**What to do:**
Pick out every row below that contains the word "navigation" and copy each of those lines in full.

**Rows:**
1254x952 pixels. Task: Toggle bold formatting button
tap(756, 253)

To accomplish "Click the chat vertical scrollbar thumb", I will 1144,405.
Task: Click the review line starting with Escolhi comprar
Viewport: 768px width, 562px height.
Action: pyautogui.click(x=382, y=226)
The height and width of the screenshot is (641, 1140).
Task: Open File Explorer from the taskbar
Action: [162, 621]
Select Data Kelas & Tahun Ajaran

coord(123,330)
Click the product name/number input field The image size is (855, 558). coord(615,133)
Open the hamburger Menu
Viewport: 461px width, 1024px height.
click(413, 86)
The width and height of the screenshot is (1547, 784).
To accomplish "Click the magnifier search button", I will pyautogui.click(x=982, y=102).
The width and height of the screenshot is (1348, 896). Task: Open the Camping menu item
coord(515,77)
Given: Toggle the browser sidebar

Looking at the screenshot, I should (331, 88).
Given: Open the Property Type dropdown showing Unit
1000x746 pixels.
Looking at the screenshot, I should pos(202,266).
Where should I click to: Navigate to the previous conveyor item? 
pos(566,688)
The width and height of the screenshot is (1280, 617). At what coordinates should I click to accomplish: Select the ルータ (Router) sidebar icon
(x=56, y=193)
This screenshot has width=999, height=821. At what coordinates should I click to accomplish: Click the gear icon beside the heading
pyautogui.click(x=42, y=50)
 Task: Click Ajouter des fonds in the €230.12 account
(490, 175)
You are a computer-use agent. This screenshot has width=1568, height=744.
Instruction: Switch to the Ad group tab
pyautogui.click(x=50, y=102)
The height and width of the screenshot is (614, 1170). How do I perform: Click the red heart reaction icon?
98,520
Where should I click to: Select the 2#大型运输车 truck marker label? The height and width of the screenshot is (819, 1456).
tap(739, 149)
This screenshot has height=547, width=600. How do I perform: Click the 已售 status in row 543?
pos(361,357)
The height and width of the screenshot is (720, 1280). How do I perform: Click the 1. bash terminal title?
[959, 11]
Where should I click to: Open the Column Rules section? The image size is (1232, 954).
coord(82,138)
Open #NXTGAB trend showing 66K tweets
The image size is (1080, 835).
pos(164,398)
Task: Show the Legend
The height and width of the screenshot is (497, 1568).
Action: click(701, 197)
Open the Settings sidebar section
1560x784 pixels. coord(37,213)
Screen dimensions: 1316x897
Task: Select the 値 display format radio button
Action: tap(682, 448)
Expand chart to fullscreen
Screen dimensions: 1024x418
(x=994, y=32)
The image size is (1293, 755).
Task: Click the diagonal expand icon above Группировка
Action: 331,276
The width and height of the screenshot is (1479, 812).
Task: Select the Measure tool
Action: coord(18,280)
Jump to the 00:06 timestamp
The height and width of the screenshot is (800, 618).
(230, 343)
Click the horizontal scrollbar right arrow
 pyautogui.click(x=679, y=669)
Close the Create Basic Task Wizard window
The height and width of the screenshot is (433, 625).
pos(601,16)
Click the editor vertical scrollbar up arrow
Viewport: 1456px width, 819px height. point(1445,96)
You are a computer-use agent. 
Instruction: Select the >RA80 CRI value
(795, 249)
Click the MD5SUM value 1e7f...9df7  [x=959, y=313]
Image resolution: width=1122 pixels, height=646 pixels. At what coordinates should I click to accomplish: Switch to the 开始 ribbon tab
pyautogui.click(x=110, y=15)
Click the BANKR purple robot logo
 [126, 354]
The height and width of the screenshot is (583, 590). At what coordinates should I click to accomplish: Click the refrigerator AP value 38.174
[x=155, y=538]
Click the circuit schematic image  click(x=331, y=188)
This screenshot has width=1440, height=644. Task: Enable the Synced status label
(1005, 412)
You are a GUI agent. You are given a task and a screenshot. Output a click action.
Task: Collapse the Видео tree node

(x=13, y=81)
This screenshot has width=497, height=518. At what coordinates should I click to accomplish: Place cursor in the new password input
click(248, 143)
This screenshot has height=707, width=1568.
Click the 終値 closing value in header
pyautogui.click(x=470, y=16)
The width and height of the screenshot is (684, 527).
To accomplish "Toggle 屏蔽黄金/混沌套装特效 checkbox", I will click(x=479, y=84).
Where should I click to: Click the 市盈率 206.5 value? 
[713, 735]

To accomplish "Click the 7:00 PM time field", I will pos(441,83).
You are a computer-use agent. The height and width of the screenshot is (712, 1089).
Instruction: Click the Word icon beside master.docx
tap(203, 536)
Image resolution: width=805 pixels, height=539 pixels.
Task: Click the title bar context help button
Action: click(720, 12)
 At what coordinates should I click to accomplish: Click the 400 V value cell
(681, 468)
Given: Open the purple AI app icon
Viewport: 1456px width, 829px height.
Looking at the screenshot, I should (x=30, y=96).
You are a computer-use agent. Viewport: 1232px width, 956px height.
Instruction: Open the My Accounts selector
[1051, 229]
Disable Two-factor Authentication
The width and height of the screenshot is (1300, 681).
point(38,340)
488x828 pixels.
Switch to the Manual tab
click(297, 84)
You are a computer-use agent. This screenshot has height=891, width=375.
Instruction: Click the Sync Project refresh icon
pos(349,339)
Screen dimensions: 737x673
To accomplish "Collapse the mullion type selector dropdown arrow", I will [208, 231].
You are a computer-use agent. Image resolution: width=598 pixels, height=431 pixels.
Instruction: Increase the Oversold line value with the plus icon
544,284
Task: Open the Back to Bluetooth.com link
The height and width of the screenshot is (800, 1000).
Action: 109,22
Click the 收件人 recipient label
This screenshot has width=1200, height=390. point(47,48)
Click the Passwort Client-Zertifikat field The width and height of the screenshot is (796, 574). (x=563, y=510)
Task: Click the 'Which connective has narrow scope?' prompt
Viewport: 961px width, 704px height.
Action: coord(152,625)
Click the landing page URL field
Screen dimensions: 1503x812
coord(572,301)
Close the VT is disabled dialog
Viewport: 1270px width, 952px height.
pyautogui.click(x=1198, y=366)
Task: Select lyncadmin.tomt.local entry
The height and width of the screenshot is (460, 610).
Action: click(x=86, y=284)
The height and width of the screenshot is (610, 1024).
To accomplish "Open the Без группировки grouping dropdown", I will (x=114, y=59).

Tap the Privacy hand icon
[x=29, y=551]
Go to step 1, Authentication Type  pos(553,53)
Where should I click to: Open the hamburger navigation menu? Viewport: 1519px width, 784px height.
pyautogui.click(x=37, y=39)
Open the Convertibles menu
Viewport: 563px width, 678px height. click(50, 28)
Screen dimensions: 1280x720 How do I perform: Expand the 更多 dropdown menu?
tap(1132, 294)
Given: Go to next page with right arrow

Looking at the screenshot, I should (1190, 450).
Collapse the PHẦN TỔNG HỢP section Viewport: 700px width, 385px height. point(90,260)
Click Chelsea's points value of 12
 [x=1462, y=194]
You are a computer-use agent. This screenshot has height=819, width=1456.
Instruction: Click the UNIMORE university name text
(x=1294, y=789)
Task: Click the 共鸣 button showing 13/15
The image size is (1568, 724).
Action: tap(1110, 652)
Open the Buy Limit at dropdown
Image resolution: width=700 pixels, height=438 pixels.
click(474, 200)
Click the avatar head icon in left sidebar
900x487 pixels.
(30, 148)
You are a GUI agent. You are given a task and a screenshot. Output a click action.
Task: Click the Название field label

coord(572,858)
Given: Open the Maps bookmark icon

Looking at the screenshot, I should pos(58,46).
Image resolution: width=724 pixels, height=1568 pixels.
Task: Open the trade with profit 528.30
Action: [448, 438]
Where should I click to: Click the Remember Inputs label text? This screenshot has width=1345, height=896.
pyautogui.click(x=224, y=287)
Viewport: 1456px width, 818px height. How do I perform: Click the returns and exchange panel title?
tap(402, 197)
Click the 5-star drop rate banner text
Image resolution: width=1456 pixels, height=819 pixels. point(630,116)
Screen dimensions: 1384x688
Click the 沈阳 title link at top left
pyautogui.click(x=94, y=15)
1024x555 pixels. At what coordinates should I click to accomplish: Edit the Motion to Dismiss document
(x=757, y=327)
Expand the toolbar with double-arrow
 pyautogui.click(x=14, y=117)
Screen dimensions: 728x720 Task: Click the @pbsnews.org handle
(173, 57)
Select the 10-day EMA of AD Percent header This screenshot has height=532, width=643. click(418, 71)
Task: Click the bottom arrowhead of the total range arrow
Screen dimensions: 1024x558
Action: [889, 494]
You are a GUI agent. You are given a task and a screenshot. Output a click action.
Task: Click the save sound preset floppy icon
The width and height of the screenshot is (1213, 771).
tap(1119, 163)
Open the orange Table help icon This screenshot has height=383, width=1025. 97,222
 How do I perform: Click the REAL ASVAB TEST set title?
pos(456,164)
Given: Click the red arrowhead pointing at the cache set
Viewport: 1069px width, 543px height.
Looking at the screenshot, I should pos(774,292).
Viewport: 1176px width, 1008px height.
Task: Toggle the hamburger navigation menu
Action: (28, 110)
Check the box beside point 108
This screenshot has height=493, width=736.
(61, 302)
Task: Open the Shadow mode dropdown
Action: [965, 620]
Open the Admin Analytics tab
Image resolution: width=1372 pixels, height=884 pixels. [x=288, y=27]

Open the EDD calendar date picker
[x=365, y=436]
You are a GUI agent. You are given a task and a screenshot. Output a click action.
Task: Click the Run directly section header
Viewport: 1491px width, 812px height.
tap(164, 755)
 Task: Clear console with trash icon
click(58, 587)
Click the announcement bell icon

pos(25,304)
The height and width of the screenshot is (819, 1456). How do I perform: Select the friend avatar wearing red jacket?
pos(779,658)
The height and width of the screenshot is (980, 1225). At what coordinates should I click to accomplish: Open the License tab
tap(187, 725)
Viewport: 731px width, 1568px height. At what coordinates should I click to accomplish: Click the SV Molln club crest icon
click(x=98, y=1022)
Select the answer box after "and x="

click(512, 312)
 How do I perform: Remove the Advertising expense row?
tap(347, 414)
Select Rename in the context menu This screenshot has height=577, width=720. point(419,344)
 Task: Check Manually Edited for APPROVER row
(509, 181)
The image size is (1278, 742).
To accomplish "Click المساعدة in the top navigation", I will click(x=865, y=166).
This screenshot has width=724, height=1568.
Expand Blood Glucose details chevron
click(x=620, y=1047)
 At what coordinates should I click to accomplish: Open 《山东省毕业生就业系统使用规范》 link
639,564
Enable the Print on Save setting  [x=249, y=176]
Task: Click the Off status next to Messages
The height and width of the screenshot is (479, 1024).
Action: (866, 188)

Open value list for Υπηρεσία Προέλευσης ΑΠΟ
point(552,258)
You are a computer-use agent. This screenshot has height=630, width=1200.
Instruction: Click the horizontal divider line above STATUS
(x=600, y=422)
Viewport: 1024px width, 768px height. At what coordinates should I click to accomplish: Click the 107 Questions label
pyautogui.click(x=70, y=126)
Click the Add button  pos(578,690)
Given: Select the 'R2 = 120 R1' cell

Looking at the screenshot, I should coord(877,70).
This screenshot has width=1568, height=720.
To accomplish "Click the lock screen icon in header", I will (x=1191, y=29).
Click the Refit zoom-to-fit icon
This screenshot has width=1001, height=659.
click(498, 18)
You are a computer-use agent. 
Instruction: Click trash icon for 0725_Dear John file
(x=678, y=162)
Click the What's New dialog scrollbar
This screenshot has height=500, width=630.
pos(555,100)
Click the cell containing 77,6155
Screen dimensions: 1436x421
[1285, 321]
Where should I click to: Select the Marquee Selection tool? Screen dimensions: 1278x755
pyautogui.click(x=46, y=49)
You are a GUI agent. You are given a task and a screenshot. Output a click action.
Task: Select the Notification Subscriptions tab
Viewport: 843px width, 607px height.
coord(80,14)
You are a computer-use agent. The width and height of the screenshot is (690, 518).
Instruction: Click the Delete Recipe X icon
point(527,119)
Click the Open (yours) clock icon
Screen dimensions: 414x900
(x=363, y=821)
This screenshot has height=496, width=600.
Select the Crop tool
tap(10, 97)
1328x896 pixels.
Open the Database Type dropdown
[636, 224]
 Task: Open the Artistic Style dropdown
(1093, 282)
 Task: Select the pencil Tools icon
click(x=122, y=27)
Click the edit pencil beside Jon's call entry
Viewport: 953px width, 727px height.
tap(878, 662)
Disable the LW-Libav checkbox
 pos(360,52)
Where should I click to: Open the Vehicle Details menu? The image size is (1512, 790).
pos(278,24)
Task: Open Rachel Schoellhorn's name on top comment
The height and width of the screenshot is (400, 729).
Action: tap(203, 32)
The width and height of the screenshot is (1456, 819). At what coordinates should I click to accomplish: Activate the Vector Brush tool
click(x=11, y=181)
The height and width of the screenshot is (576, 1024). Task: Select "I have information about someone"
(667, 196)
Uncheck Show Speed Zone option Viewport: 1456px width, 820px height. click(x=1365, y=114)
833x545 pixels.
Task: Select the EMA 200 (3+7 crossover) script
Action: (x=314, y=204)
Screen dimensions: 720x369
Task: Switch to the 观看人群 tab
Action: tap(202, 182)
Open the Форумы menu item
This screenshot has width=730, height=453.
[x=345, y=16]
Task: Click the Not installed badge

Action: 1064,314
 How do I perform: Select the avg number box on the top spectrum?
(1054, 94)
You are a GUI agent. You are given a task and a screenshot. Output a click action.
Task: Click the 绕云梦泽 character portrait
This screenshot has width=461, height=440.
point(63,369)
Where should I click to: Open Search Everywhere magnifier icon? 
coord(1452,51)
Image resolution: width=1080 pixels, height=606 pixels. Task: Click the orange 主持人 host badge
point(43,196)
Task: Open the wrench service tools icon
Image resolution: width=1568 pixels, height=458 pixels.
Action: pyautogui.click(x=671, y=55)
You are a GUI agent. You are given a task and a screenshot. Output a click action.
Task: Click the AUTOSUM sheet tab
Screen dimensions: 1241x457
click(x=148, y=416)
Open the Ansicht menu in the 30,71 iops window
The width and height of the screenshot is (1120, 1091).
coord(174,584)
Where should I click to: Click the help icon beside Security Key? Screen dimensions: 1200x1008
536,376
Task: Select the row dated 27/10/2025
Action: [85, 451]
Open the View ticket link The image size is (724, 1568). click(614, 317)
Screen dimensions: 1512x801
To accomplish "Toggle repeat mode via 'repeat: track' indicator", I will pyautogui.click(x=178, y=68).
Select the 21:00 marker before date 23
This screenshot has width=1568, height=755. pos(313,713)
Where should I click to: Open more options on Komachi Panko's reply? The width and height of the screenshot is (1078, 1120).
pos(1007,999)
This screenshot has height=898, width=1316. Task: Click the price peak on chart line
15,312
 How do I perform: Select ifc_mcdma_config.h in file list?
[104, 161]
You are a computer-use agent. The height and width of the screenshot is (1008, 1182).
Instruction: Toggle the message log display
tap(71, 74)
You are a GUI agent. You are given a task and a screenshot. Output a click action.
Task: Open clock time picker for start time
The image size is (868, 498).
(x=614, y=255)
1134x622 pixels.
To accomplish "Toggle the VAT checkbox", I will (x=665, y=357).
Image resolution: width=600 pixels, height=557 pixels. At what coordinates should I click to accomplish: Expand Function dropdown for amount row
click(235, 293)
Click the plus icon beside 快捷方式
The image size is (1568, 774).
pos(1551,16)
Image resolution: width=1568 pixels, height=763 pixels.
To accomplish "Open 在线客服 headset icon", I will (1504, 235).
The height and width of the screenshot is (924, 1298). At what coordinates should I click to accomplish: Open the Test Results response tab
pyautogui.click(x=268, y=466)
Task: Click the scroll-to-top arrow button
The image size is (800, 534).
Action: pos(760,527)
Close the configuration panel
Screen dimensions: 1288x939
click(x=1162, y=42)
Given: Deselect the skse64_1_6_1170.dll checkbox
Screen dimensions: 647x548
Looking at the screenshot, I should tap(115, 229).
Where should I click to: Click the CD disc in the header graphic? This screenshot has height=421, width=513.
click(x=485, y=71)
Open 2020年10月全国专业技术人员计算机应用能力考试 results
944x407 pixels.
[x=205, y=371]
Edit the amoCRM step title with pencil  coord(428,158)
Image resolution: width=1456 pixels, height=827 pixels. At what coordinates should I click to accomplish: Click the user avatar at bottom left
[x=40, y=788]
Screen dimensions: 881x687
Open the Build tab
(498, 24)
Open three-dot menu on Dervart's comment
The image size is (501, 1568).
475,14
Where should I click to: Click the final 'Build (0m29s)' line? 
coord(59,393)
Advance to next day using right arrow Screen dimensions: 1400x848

**Result of the task:**
Where should I click to: Open the hamburger navigation menu? Viewport: 1519px width, 784px height.
Task: Toggle the hamburger navigation menu
To accomplish "Click المساعدة in the top navigation", I will click(x=865, y=166).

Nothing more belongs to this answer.